DESCRIPTION OF THE TASK
Write out the material from the line with "Where should I click to: Click" to the line with "pos(321,104)", keeping it word for word.

═══

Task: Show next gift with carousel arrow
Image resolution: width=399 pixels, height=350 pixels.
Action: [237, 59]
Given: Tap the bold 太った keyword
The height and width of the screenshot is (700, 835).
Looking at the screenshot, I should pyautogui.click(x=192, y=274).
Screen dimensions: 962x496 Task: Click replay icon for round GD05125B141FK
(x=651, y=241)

═══

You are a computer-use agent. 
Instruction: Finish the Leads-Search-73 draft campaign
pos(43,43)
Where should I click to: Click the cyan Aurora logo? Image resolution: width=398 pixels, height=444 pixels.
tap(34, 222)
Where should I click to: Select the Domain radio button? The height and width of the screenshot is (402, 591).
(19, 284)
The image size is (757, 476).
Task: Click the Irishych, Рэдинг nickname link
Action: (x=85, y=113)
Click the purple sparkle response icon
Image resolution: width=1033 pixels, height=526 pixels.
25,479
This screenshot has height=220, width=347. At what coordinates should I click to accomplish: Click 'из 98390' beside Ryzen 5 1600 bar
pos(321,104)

═══

EXERCISE SOLUTION
Where should I click to: Click the cyan Aurora logo? Image resolution: width=398 pixels, height=444 pixels.
tap(34, 222)
Where should I click to: Select the Domain radio button? The height and width of the screenshot is (402, 591).
(19, 284)
The image size is (757, 476).
Task: Click the Irishych, Рэдинг nickname link
Action: (x=85, y=113)
Click the purple sparkle response icon
Image resolution: width=1033 pixels, height=526 pixels.
25,479
This screenshot has height=220, width=347. At what coordinates should I click to accomplish: Click 'из 98390' beside Ryzen 5 1600 bar
pos(321,104)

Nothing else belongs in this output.